■ **Document section**:
---+---

[llvm-rc] Implement escape sequences in .rc files.

This allows the escape sequences (\a, \n, \r, \t, \\, \x[0-9a-f]*, \[0-7]*, "") to appear in .rc scripts. These are parsed and output in the same way as it's done in original MS implementation. The way these sequences are processed depends on the type of the resource it resides in, and on whether the user declared the string to be "wide" or "narrow". I tried to maintain the maximum compatibility with the original tool (and fail in some erroneous situations that are accepted by .rc). However, there are some (extremely rare) cases where Microsoft tool outputs nonsense. I found it infeasible to detect such casses. Patch by Marek Sokolowski Differential Revision: https://reviews.llvm.org/D38426 llvm-svn: 315118
author: Zachary Turner <zturner@google.com> 2017-10-06 22:05:15 +0000
committer: Zachary Turner <zturner@google.com> 2017-10-06 22:05:15 +0000
commit: a92eb33ad59e3d01bd832f9c19a03d011f393a92 (patch)
tree: f22d4e1130854f98ad16609ddff84856c380c599 /llvm/tools/llvm-rc/ResourceFileWriter.cpp
parent: 9d8b358a49bec7cbd225062962d7959854d04338 (diff)
download: bcm5719-llvm-a92eb33ad59e3d01bd832f9c19a03d011f393a92.tar.gz
bcm5719-llvm-a92eb33ad59e3d01bd832f9c19a03d011f393a92.zip
1 files changed, 155 insertions, 4 deletions
diff --git a/llvm/tools/llvm-rc/ResourceFileWriter.cpp b/llvm/tools/llvm-rc/ResourceFileWriter.cpp
index 1d23fb966f6..8b234ae96d6 100644
--- a/llvm/tools/llvm-rc/ResourceFileWriter.cpp
+++ b/llvm/tools/llvm-rc/ResourceFileWriter.cpp
@@ -122,24 +122,175 @@ enum class NullHandlingMethod {
   CutAtDoubleNull // Terminate string on '\0\0'; strip final '\0'.
 };
 
-// Parses an identifier or string and returns a processed version of it.
-// For now, it only strips the string boundaries, but TODO:
+// Parses an identifier or string and returns a processed version of it:
+//   * String the string boundary quotes.
 //   * Squash "" to a single ".
 //   * Replace the escape sequences with their processed version.
 // For identifiers, this is no-op.
 static Error processString(StringRef Str, NullHandlingMethod NullHandler,
                            bool &IsLongString, SmallVectorImpl<UTF16> &Result) {
   bool IsString = stripQuotes(Str, IsLongString);
-  convertUTF8ToUTF16String(Str, Result);
+  SmallVector<UTF16, 128> Chars;
+  convertUTF8ToUTF16String(Str, Chars);
 
   if (!IsString) {
     // It's an identifier if it's not a string. Make all characters uppercase.
-    for (UTF16 &Ch : Result) {
+    for (UTF16 &Ch : Chars) {
       assert(Ch <= 0x7F && "We didn't allow identifiers to be non-ASCII");
       Ch = toupper(Ch);
     }
+    Result.swap(Chars);
     return Error::success();
   }
+  Result.reserve(Chars.size());
+  size_t Pos = 0;
+
+  auto AddRes = [&Result, NullHandler, IsLongString](UTF16 Char) -> Error {
+    if (!IsLongString) {
+      if (NullHandler == NullHandlingMethod::UserResource) {
+        // Narrow strings in user-defined resources are *not* output in
+        // UTF-16 format.

---+---

■ **Directive**:
Carry on with the llvm-rc escape-sequence diff from the point where it stops.

■ **Items**:
---+---

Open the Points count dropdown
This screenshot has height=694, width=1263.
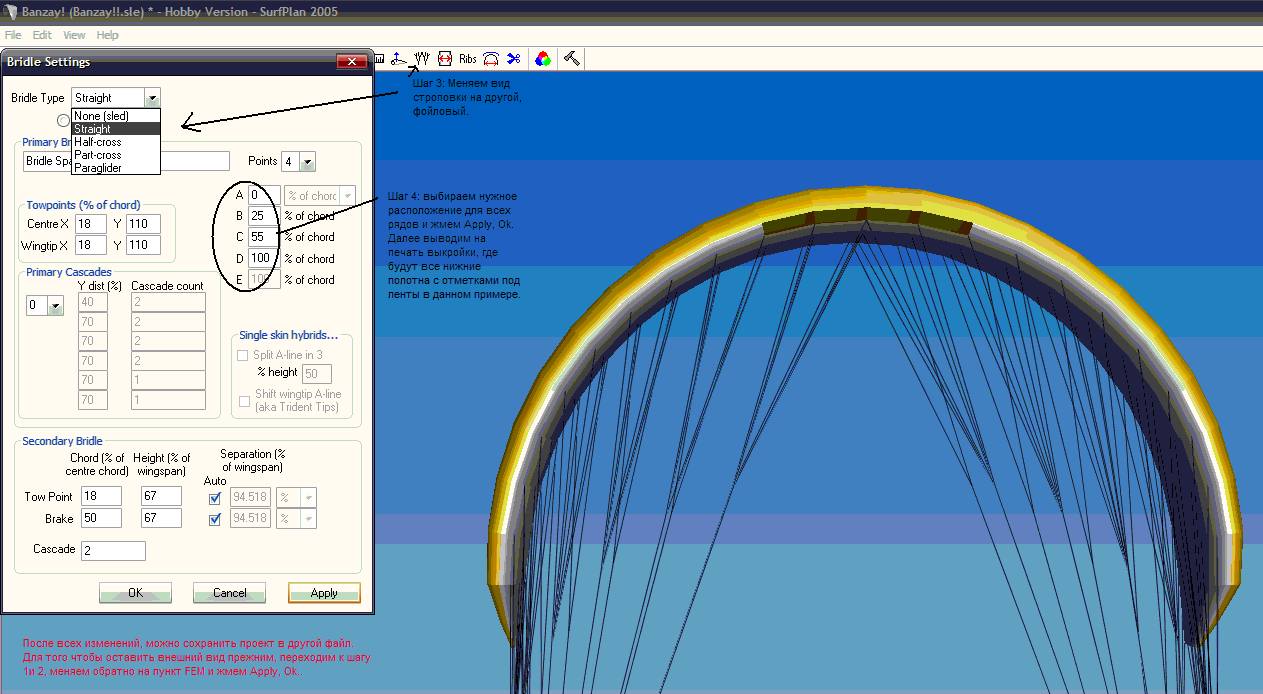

---+---

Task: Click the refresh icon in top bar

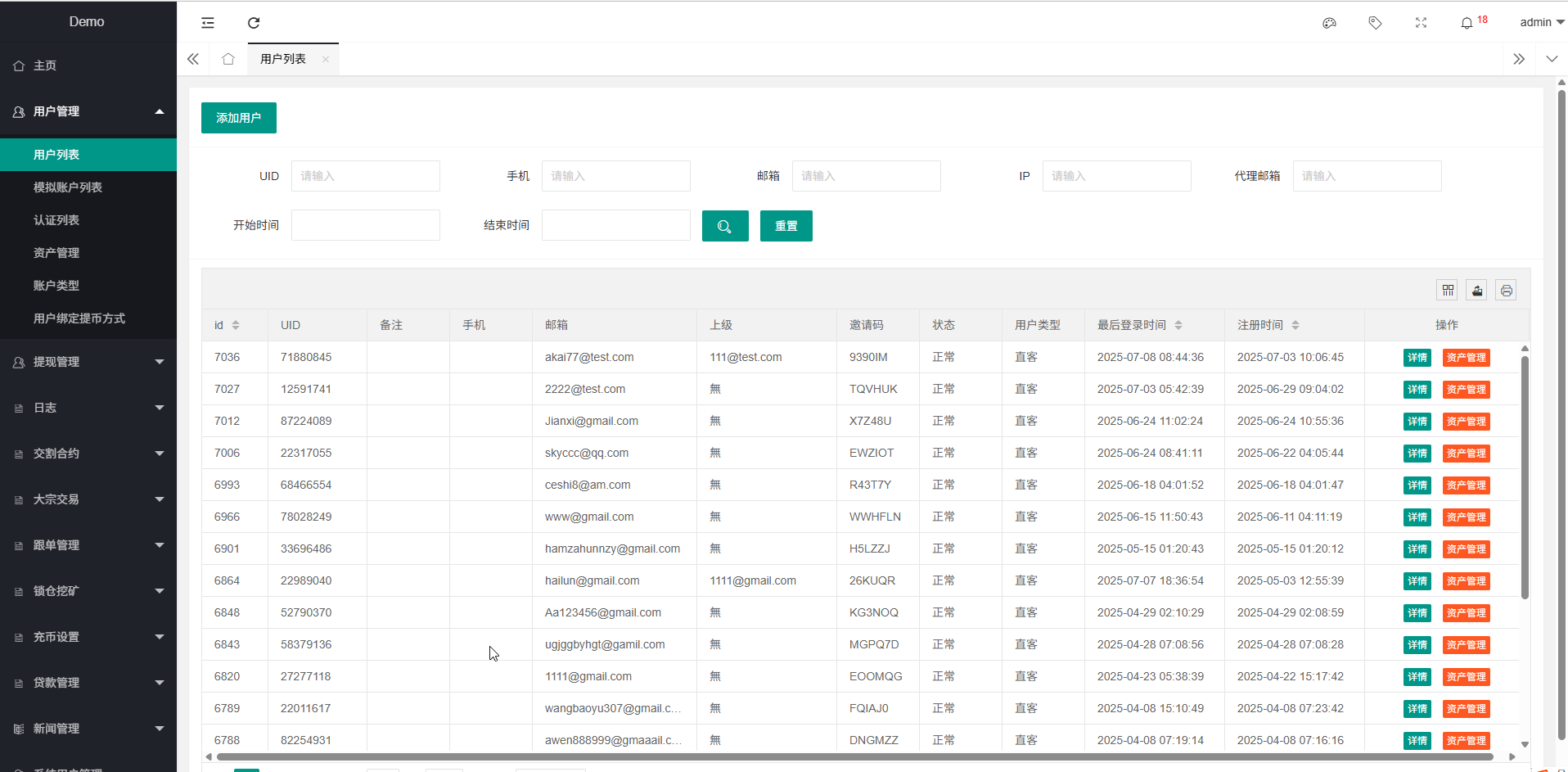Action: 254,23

---+---

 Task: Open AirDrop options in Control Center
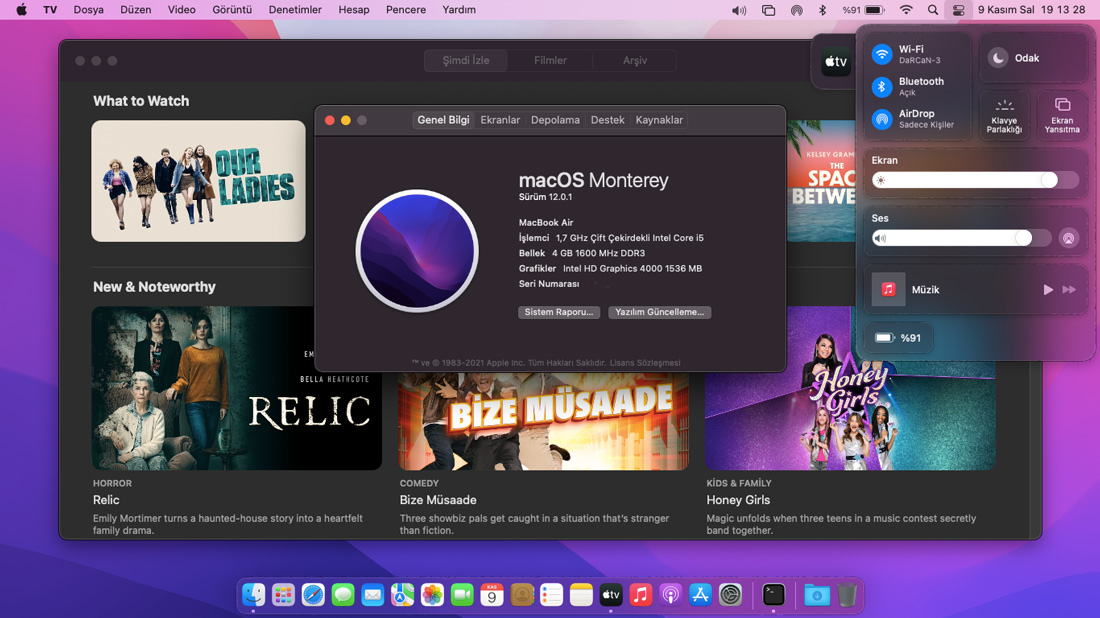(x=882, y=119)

---+---

■ **Answer to the problem**:
+        if (Char > 0xFF)
+          return createError("Non-8-bit codepoint (" + Twine(Char) +
+                             ") can't occur in a user-defined narrow string");
+
+      } else {
+        // In case of narrow non-user strings, Windows RC converts
+        // [0x80, 0xFF] chars according to the current codepage.
+        // There is no 'codepage' concept settled in every supported platform,
+        // so we should reject such inputs.
+        if (Char > 0x7F && Char <= 0xFF)
+          return createError("Non-ASCII 8-bit codepoint (" + Twine(Char) +
+                             ") can't "
+                             "occur in a non-Unicode string");
+      }
+    }
+
+    Result.push_back(Char);
+    return Error::success();
+  };
+
+  while (Pos < Chars.size()) {
+    UTF16 CurChar = Chars[Pos];
+    ++Pos;
+
+    // Strip double "".
+    if (CurChar == '"') {
+      if (Pos == Chars.size() || Chars[Pos] != '"')
+        return createError("Expected \"\"");
+      ++Pos;
+      RETURN_IF_ERROR(AddRes('"'));
+      continue;
+    }
+
+    if (CurChar == '\\') {
+      UTF16 TypeChar = Chars[Pos];
+      ++Pos;
+
+      if (TypeChar == 'x' || TypeChar == 'X') {
+        // Read a hex number. Max number of characters to read differs between
+        // narrow and wide strings.
+        UTF16 ReadInt = 0;
+        size_t RemainingChars = IsLongString ? 4 : 2;
+        // We don't want to read non-ASCII hex digits. std:: functions past
+        // 0xFF invoke UB.
+        //
+        // FIXME: actually, Microsoft version probably doesn't check this
+        // condition and uses their Unicode version of 'isxdigit'. However,
+        // there are some hex-digit Unicode character outside of ASCII, and
+        // some of these are actually accepted by rc.exe, the notable example
+        // being fullwidth forms (U+FF10..U+FF19 etc.) These can be written
+        // instead of ASCII digits in \x... escape sequence and get accepted.
+        // However, the resulting hexcodes seem totally unpredictable.
+        // We think it's infeasible to try to reproduce this behavior, nor to
+        // put effort in order to detect it.
+        while (RemainingChars && Pos < Chars.size() && Chars[Pos] < 0x80) {
+          if (!isxdigit(Chars[Pos]))
+            break;
+          char Digit = tolower(Chars[Pos]);
+          ++Pos;
+
+          ReadInt <<= 4;
+          if (isdigit(Digit))
+            ReadInt |= Digit - '0';
+          else
+            ReadInt |= Digit - 'a' + 10;
+
+          --RemainingChars;
+        }
+
+        RETURN_IF_ERROR(AddRes(ReadInt));
+        continue;
+      }
+
+      if (TypeChar >= '0' && TypeChar < '8') {
+        // Read an octal number. Note that we've already read the first digit.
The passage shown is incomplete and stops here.